Haven
The thin veneer of courage I walked into the gala with just evaporated. Even this gorgeous gown I’m wearing feels flimsy as fuck. I’m sure they can smell the poverty underneath the designer silk.
“I think I’m having a stroke,” I tell Melissa as she drags me down a narrow corridor.
It feels like I’m headed for a public beheading…and it’s my neck on the chopping block.
She flashes me a nervous smile over her shoulder. “You’ll do fine,” she murmurs, but her voice is as unsteady as the hand she uses to guide me. “I really, really thought you knew.”
“No, Melissa!” I hiss. “I had no fucking idea.”
“It’s okay, really. Just…use your imagination.”
I yank my arm out of her grip, and she spins around to face me, her cream-colored gown as flawless and fluid as her makeup and hair.
We tried putting my hair into a French knot.

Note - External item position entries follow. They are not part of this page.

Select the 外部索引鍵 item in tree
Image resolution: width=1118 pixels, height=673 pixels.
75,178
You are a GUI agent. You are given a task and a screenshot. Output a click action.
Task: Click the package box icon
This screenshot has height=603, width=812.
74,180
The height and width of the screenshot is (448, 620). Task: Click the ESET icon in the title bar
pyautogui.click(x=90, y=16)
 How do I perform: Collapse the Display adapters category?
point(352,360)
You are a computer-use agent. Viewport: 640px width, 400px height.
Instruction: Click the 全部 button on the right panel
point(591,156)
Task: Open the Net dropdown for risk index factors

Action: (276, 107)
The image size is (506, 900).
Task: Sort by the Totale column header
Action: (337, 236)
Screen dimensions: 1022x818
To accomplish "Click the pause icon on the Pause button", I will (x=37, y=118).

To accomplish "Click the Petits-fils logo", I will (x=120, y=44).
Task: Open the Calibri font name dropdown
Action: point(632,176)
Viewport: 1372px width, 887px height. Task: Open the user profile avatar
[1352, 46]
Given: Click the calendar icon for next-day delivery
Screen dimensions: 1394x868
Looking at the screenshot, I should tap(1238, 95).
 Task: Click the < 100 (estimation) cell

It slid apart like a rushed lemon meringue pie. So Melissa tried to curl it into soft waves…a few of them survived, but they’re heavy on the soft, and barely there on the wave. The hair clip she used to drag some of my hair away from my face made the most noticeable effect, but I can feel it sliding too.
This is what happens when you drown virgin hair in shea butter.
Her foundation was too light for my skin tone, but she got rid of the dark smudges under my eyes and found a bronze eyeshadow that really makes my eyes pop.
I’ll never forget the way she stared at me when she came up to me with a pair of diamond earrings and I told her my ears weren’t pierced.
When we climbed into her Aston Martin, I felt great.
Like on top of the world fantastic.
My dress was gorgeous. My hair shiny. My face…well, as good as it would ever be, I guess.
Even spotting Ezra at the entrance only made me hold my head that much higher. He’d never liked me, and it was obvious from the way his face stiffened up that nothing had changed.
But I brushed it off.
This?
No way in hell I can brush this off.
In fact, I’m pretty sure I won’t even survive this.
“I’m not doing it.” I shake my head, hoping it will cement my decision. “I refuse.”
“You can’t do that,” she whispers.
As if there’s someone here with us in this creepy hallway.
“Says who?”
“Says the people who gave you the money to come to college.” A tiny crease graces her brow. “You didn’t realize you’d have to be involved in stuff like this if you accepted the grant? They would have notified you.”
“Guess my invite got lost in the mail,” I say dryly.
She nods. “Exactly. Or maybe Ted forgot to deliver it.”
Well, fuck.
The nice Korean family living at my old Riverside address must be confused as hell, getting all my mail. Which reminds me, I reallyhave to update my address. At least I can get stuff sent to Gamma Alpha Zeta now.
I hold up my hands. “No, it’s cool. I’ll just get up in front of a hundred million strangers and make up a speech about social inequality.” I lean in. “You know. Using my imagination.”